Available records
──────────────────────────────

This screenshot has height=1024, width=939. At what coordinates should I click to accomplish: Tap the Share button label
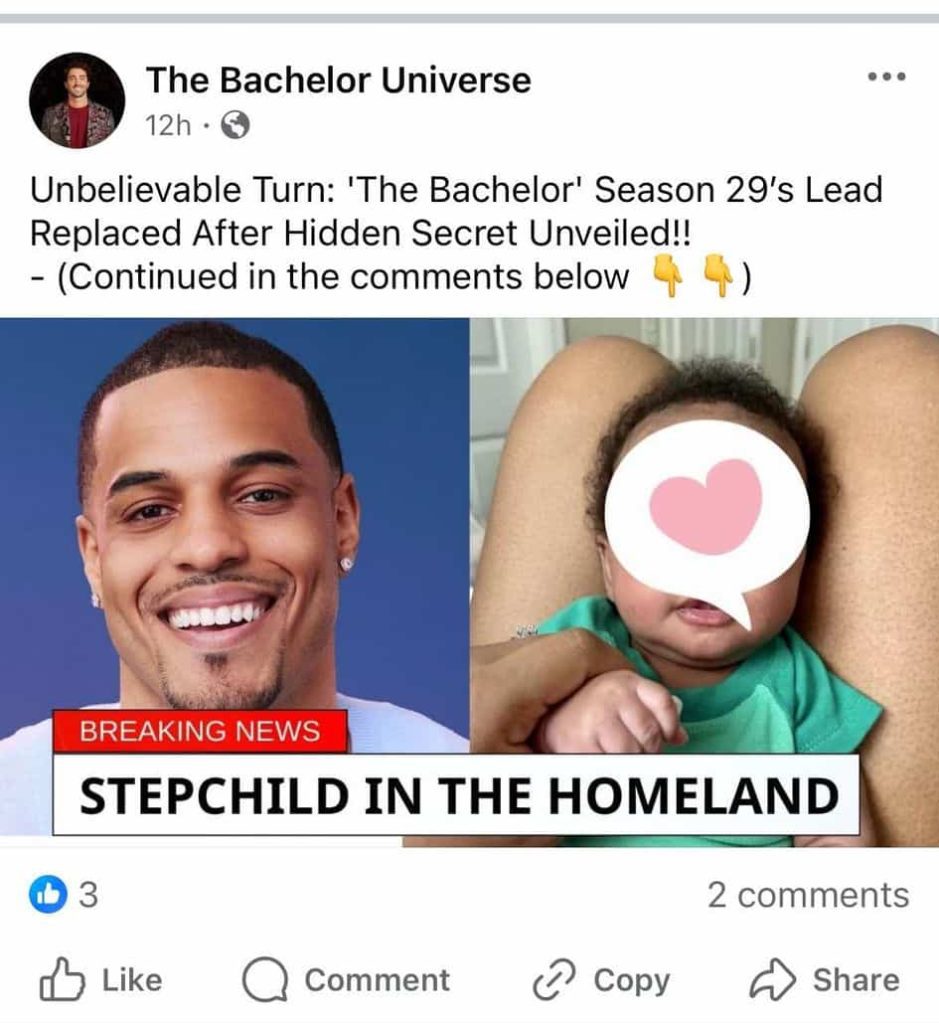(856, 980)
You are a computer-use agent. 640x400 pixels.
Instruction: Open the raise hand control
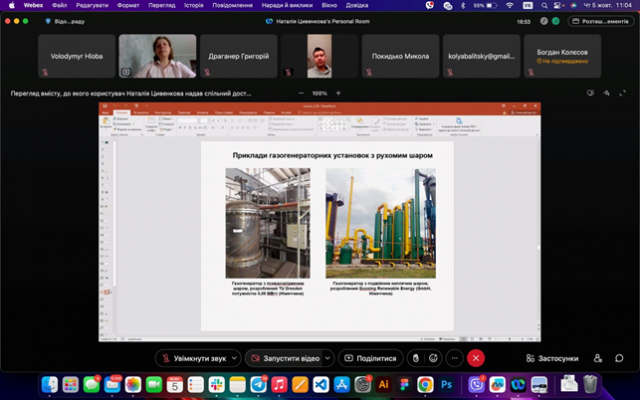[416, 357]
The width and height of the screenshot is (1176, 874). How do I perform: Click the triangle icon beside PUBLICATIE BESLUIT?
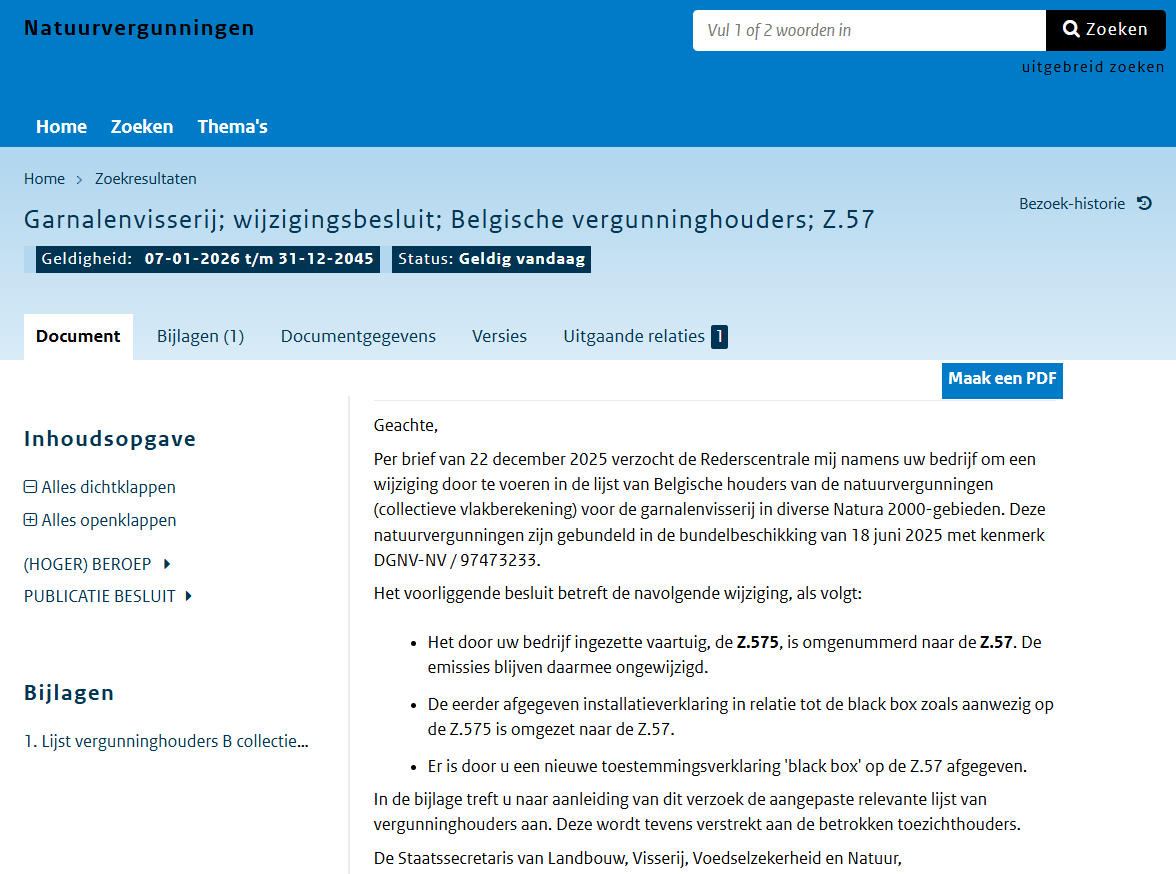click(189, 596)
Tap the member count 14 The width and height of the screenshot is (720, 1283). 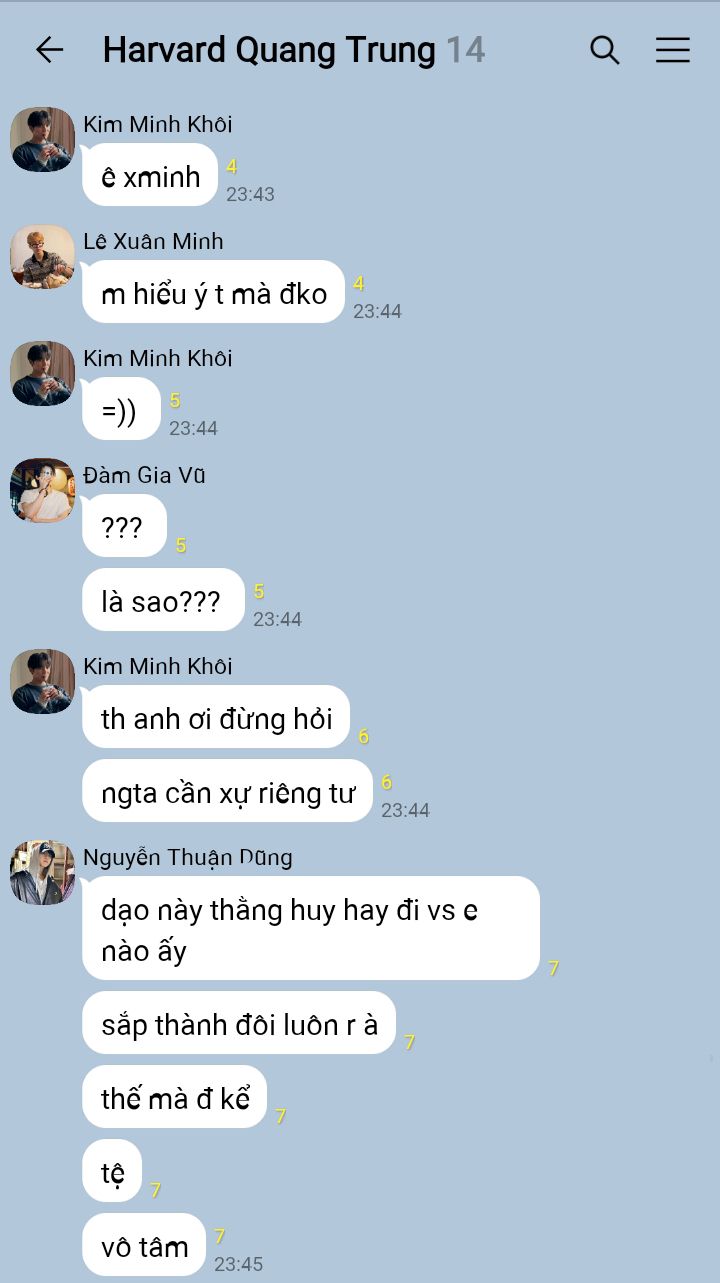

──────────────────────────────

Exercise requirements
The result should be the listing above, restated exactly, with no pictures in it.

Answer section
This screenshot has height=1024, width=939. At what coordinates should I click to accomplish: Tap the Share button label
(856, 980)
You are a computer-use agent. 640x400 pixels.
Instruction: Open the raise hand control
[416, 357]
The width and height of the screenshot is (1176, 874). How do I perform: Click the triangle icon beside PUBLICATIE BESLUIT?
click(189, 596)
Tap the member count 14 The width and height of the screenshot is (720, 1283). 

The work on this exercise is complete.